Issues to watch out for:

  • if stacks are aligned, L1 associativity may cause problems

Current thoughts on methodology:

  • we'll take 2.5 approaches:
    • what's a lower bound on performance?
      • (basically, build a system and make it run faster)
      • write some benchmarks using green threads packages
      • hack benchmarks, green threads packages for more preformance
    • what's an upper bound on performance? What limits it?
      • First, "guess" at likely performance limiters in available hardware
        • build some synthetic kernels to exercise what we think are performance limiters
        • then, use performance counters to validate that limiters are behaving as we expect
      • Then, validate that these limiters are actually the problem.
        • Given a particular memory hierarchy (cache structure, link bandwidths/latencies, queue sizes), how fast can we execute a particular memory trace?
        • capture memory trace from benchmark on real system
        • find cache parameters, link bandwidths/latencies, queue sizes for real system
        • modify memory hierarchy model (Ruby or Sesc?) to match this system
        • replay memory trace through model, verifying that we get similar event counts to real hardware.
        • expand limiting parameters. do we get a speedup? If so, we were right about limit.
        • repeat until parameters are absurd. what's a reasonable design (set of parameters) that gives good performance?


Next steps:

  • keep thinking about methodology. Jacob and Simon will talk more.
  • experiment with performance counters on Nehalem system to validate info in docs. how many outstanding memory requests per core? per chip?
  • continue exploring applications and benchmarks.
  • continue exploring green threads, minimal context switch.

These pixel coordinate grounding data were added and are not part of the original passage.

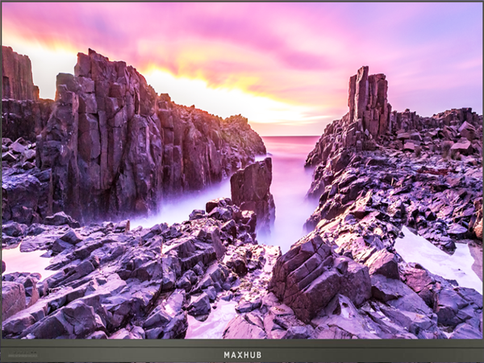Click the small label under the bezel buttons
The width and height of the screenshot is (484, 363).
(23, 356)
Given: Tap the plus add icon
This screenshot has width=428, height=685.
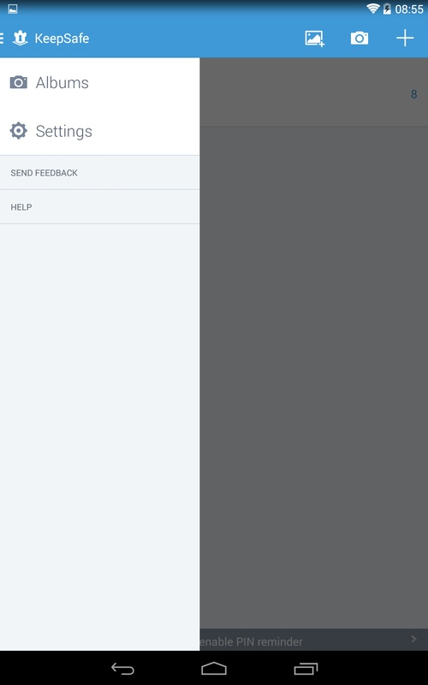Looking at the screenshot, I should tap(405, 38).
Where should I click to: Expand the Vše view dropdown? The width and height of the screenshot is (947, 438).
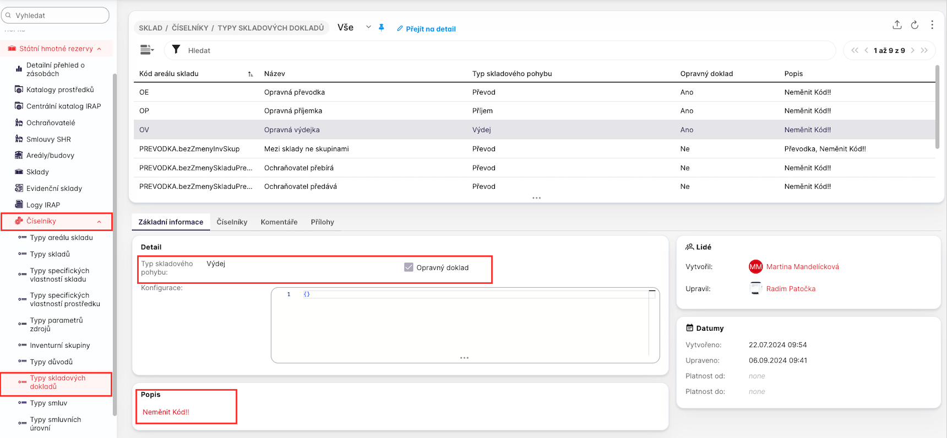[x=368, y=27]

Other questions to answer:

  • what platforms should we buy?
  • investigate potential talks?
    • jace? (extended memory semantics)
    • qthreads guy?


September 30, 2010

Current progress:

  • We can get accounts on the PNNL XMT; Simon sent out an email.
  • An XMT simulator is also available.
  • Simon created a wiki for the project and sent account details to everybody.
  • Simon has been trying to get details of applications from various people, but has not yet been successful. Graph connectivity is the basic area. There is an effort to create a graph benchmark: http://www.graph500.org/, with source graph 500 git repository

Thoughts on methodology:

  • We should target an abstract model, not the real ISA.
  • We will focus on performance for a single node for now.
  • It may be possible to modify processor microcode. Could that be useful?
  • Some questions we're interested in exploring:
    • How many thread contexts can we run concurrently on a modern Xeon before memory performance degrades?
    • What resource constraints in existing processors limit our performance?
    • Could we take a trace of memory operations, filter out stack references, and replay these into a simple architectural simulator to explore what resources are necessary to get performance?

We'll explore a couple angles immediately:

  • look at green threads packages: Andrew is doing this already.
  • look at applications/benchmarks: Jacob will start here.
  • look at resource constraints in Intel and Arm (maybe AMD): Brandon is looking into this.